Question

I've read numerous threads on this topic and tried just about everything I've encountered: > /dev/null, qx, system, exec, fork, cmd with | (which worked under win32, but now I'm porting to CentOS which uses the prefork MPM), echo | at now, and Proc::Daemon, but I haven't tried Apache2::Subprocess because it looks like it's exactly what I don't want, a thread that's tied to the parent.

Perhaps my situation is different. At the end of a long-running database restore process, I want to restart the very httpd service that the script is running from. Questions of the wisdom of such a design aside, how can I do this?

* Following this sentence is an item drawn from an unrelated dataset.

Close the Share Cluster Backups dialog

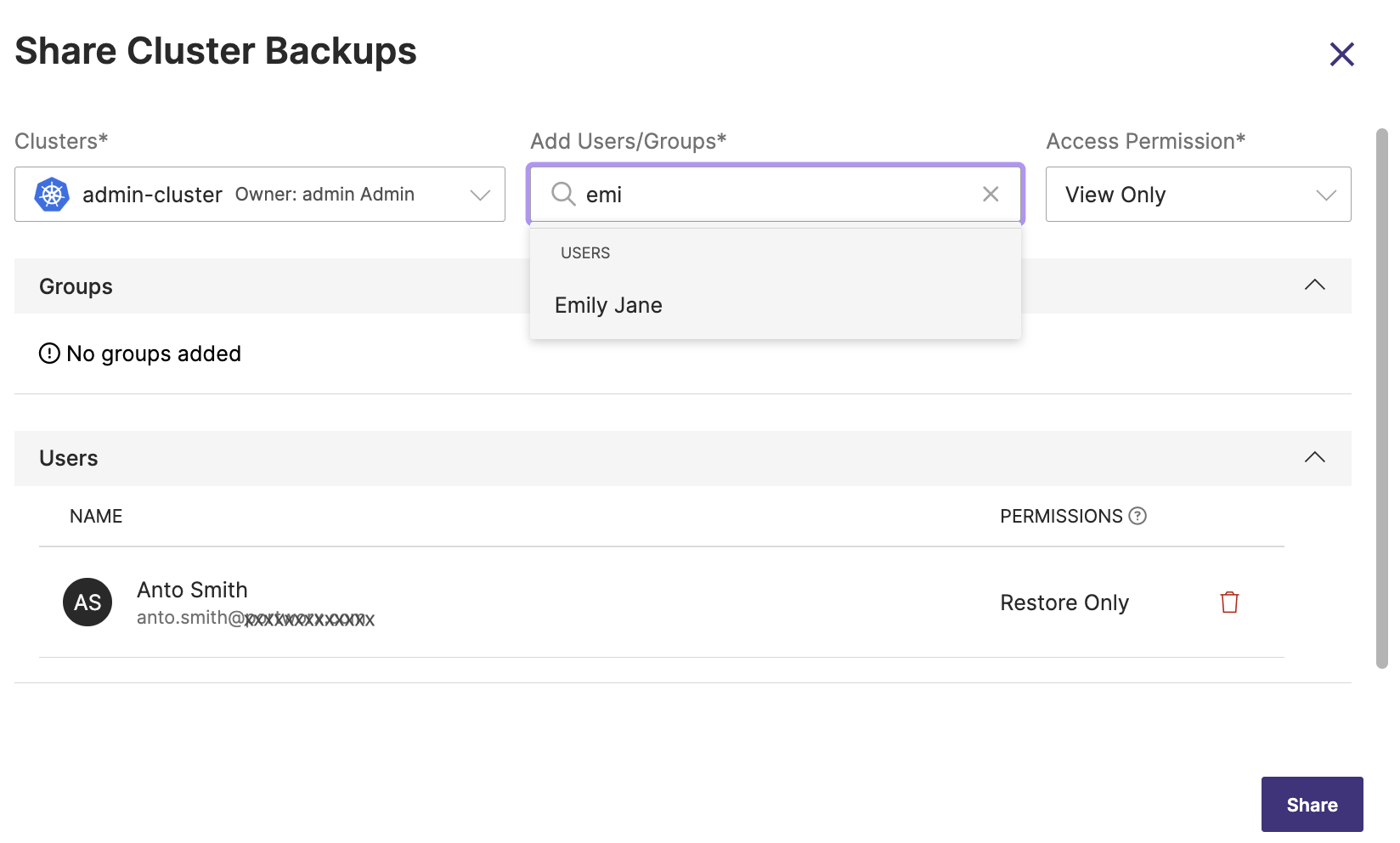(x=1341, y=54)
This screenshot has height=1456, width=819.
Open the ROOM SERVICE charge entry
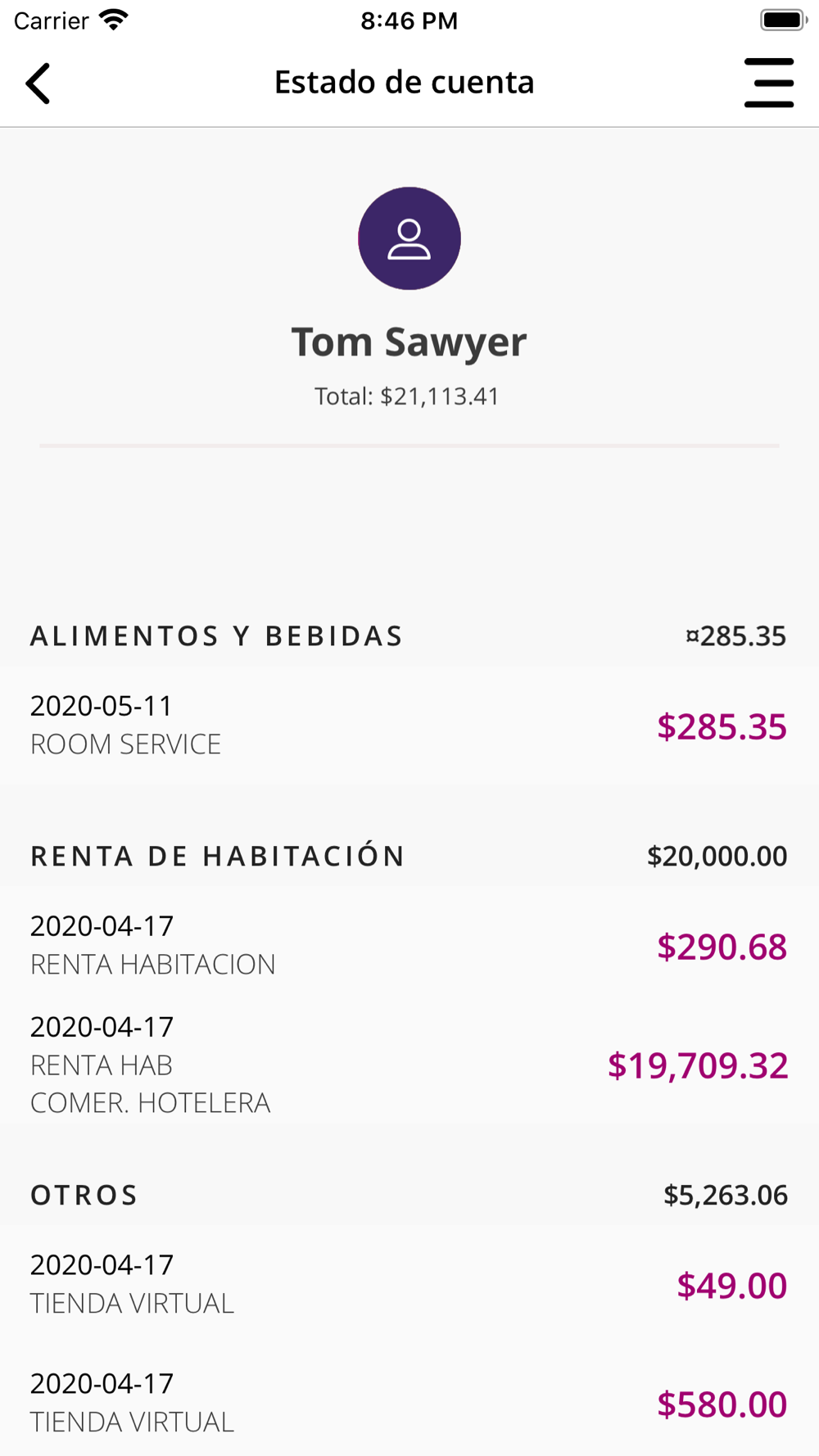(410, 725)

Every method I've tried stops the script as soon as it executes the sudo service httpd stop half of sudo service httpd restart so it never starts again by itself.

The one exception to this is echo | at now, which seemed promising, but if I copy something that works when I do it on the command line and execute it in the mod_perl script, I get a nice successful sounding line like job 1 at 2013-10-31 19:20 but then nothing happens. No shell mail with now -m, no error messages with 2>&1 and/or > /path/with/all/777/perms, no e-mail from my own module that normally does that on any die, no logfile from the same that auto-logs everything. Just a silent fail despite the success line.

In case it helps, here's what service httpd stop runs:

stop() {
        echo -n $"Stopping $prog: "
        kill -TERM `cat ${pidfile}`
        RETVAL=$?
        if [ $RETVAL = 0 ] && rm -f ${lockfile} ${pidfile}
        then success
        else failure
        fi
        echo
}

This seemed really simple before and there are so many suggested solutions, but none of them seem to do it. What else is there to check or try?

Was it helpful?

Solution

What finally worked was stealing a hint from Apache2::SubProcess' docs.

In the mod_perl script, I just do qx($command 2>&1) although other methods might work too.

Then in script being called in $command, I simply put these lines before the httpd restart:

use POSIX 'setsid';
setsid or die "Can't start a new session: $!";

It doesn't ever return to the mod_perl script, which is fine, since I redirect to a log-display page anyway.

Meanwhile the restart-containing script produces the log correctly through the same old STDOUT redirection I had in there before, and e-mails me if something dies.

Furthermore, the restart-containing script works normally from the command-line, as it was also designed to do.